Monolith for Light is a study of mass and restraint in an open, barren field. The building is held as one dense body—concrete and limestone. No glass, so daylight arrives only through cuts. Light is not added. It becomes measure: a line, a depth, a duration. What seems like darkness is simply the space waiting to be read.
Inspired by In Praise of Shadows, the project explores how atmosphere can be built through restraint. Shadows are treated as structure. The design studies light as structure—how it frames movement, sets tempo, and produces "rooms" that are defined by time rather than by decoration.
Plan, elevation, and section establish the controlled cuts and the internal sequence as a spatial narrative rather than a transparent container.
The project frames the landscape as part of the gallery experience—orientation, horizon lines, and the way wind and sun set up a "reading" of the building before entry.
At night, concealed lighting returns the same cuts and edges as a new structure. The mass remains unchanged, but its hierarchy is rewritten by illumination.
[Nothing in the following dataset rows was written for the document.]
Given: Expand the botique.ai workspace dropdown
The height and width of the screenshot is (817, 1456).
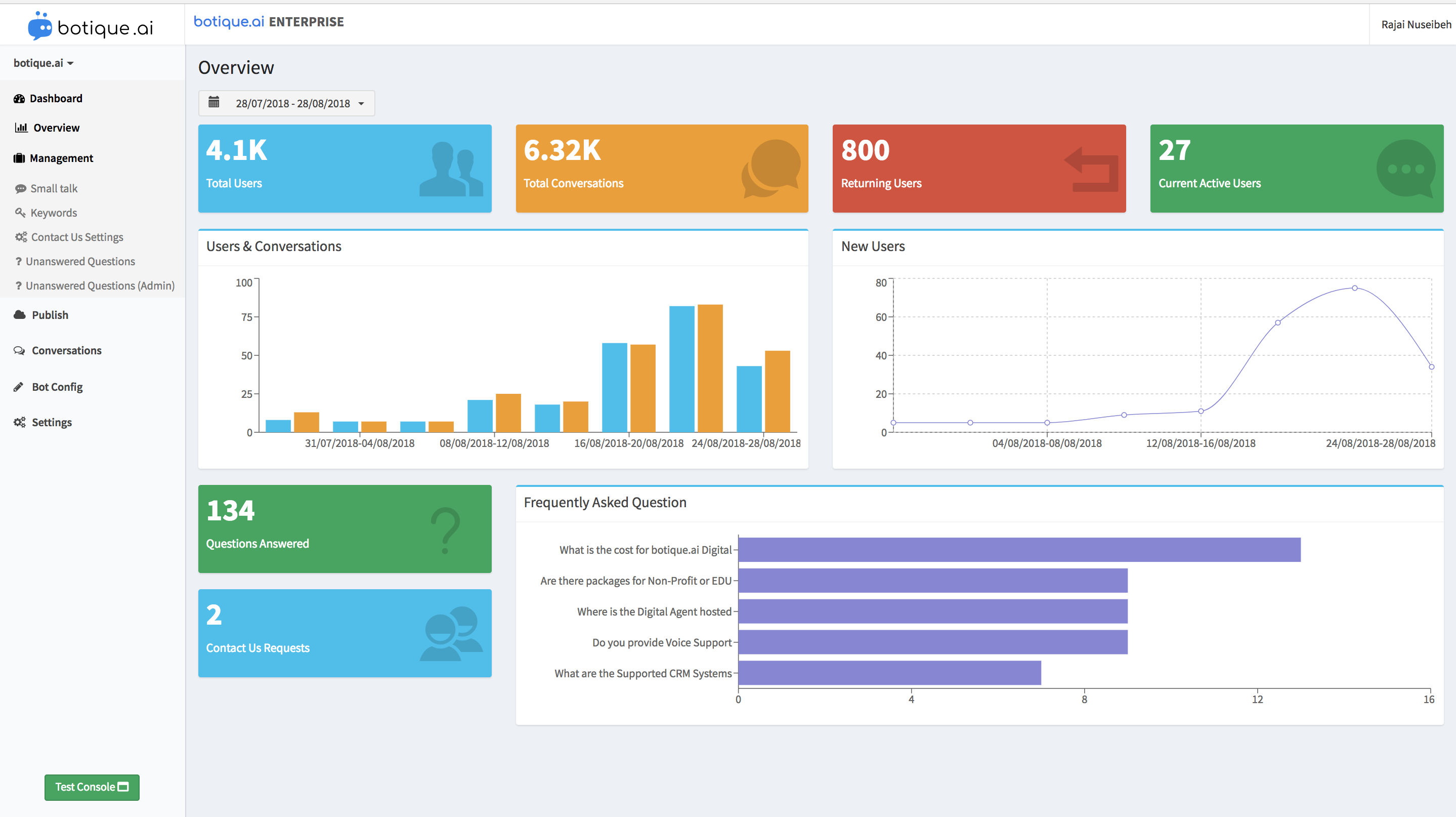Looking at the screenshot, I should coord(44,63).
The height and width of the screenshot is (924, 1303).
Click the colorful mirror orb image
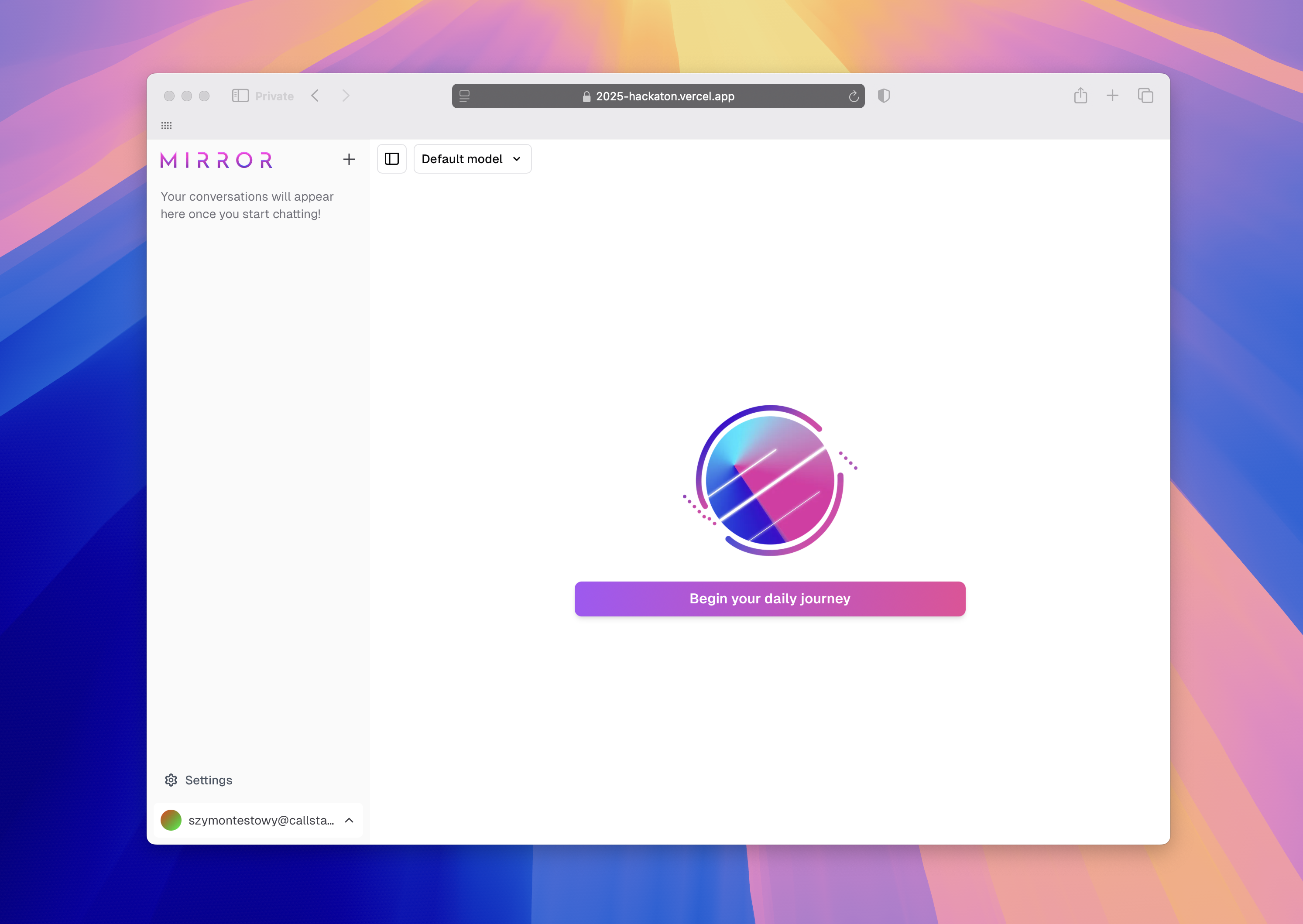tap(769, 480)
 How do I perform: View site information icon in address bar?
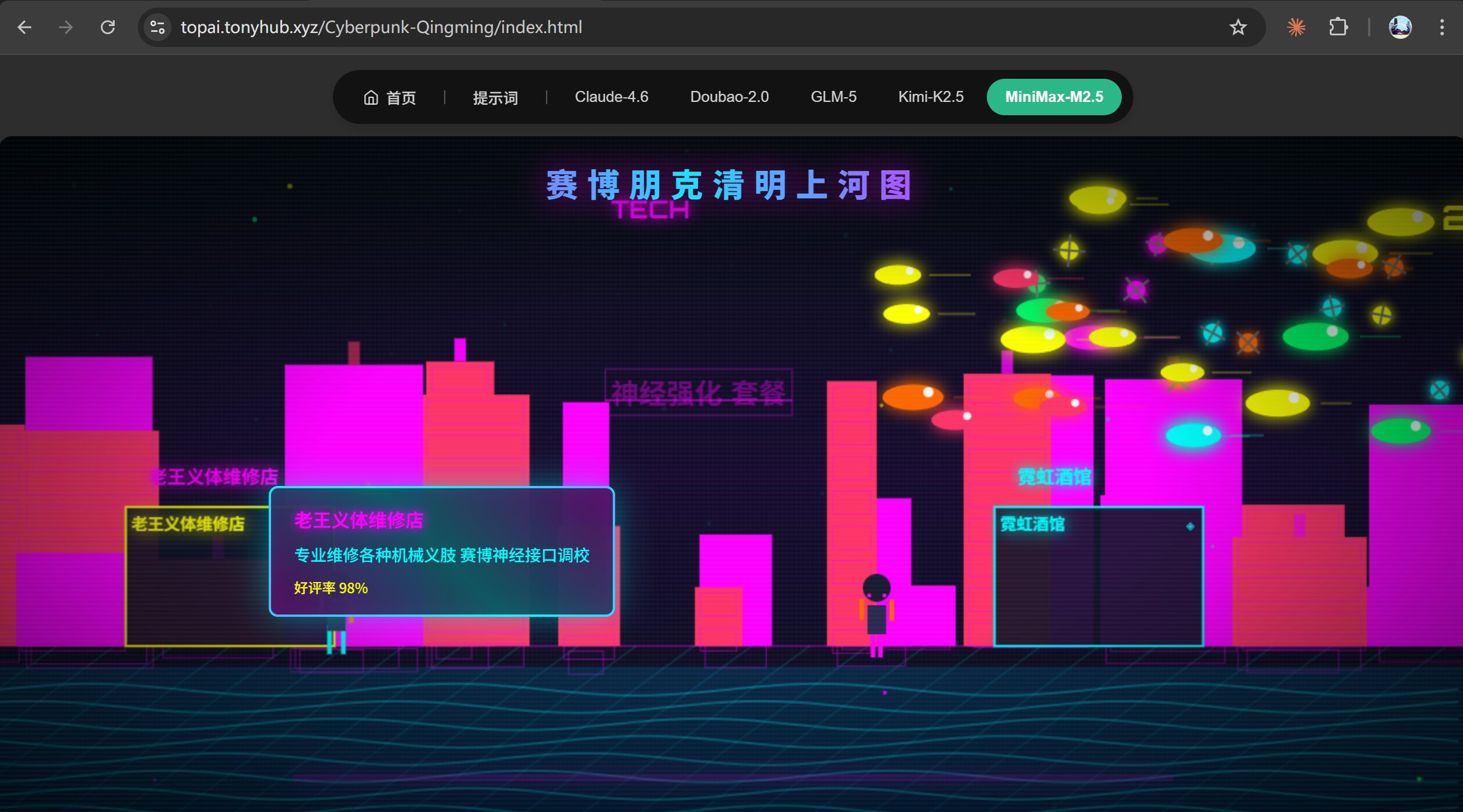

A corridor becomes a measuring device: thin slits and angled surfaces turn light into direction, duration, and pressure—guiding how long the visitor lingers and what becomes visible.
A sectional view clarifies how the interior voids are carved and how the building holds darkness as a deliberate spatial condition. The final diagram summarizes circulation and service logic, separating visitor movement from staff access and maintenance routes.